Road Rage and Aggressive Driving

Road Rage and Aggressive Driving
There is a fine line between these two labels for driving behavior. Aggressive driving leads to road rage either on the part of the driver or on the part of the victim. People who are aggressive drivers feel they “own the road.” They have little to no regard for other drivers and are reckless and dangerous.

These drivers have a lot of anger, resentment, and frustration and they take that with them when they get behind the wheel of a vehicle. Generally, aggressive drivers are those who are poorly educated with a high level of stress and little ability to cope with that stress.

Road rage is what results from an aggressive driver's driving habits. They generally have a short fuse and if you try to stop them from their unsafe behaviors, they become agitated and often violent.

What’s most surprising is that the aggressive driver often is not the main person involved in a road rage incident. Road rage results from aggressive driving in one of two ways:

1. The aggressive driver exhibits unsafe behavior and another driver attempts to stop that behavior. The aggressive driver becomes angry that someone would stand up to him or her and that anger comes out with unbridled rage.

2. The aggressive driver exhibits unsafe behavior and another driver becomes angered at the recklessness. He or she confronts the aggressive driver in a threatening way, thus precipitating a road rage incident.

Aggressive driving is a choice just as road rage is a choice. Studies have found that it’s a learned behavior as well. Unfortunately, hundreds of cases of road rage each year end with serious injuries or even fatalities.

Most drivers have feelings of road rage because it is a cultural norm. People learn this behavior from childhood when being driven by parents and adults. Also, by the time adolescents begin to drive they have been exposed to thousands of hours of TV programs that feature drivers behaving badly or dangerously and getting away with it.  

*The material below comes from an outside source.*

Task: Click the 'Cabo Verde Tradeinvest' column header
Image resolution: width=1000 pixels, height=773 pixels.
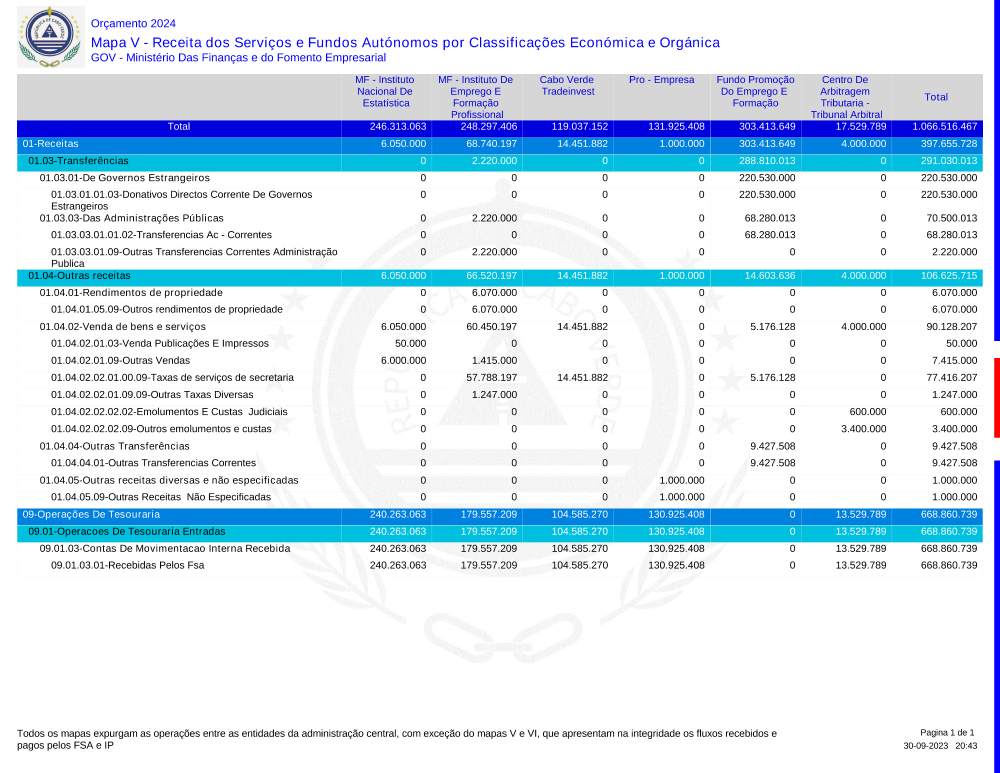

Legally there is a difference between "road rage" and "aggressive driving." Only a few states have enacted special aggressive driving laws. Road rage cases are normally processed as assault and battery (with or without a vehicle), or "vehicular homicide."  

Perhaps the biggest cause of unsafe highways is people's unwillingness to scrutinize their own conduct, preferring to blame other drivers. Surveys consistently show that most people have an inflated self-image of their motoring ability, rating the safety of their own driving as much better than the average motorist's.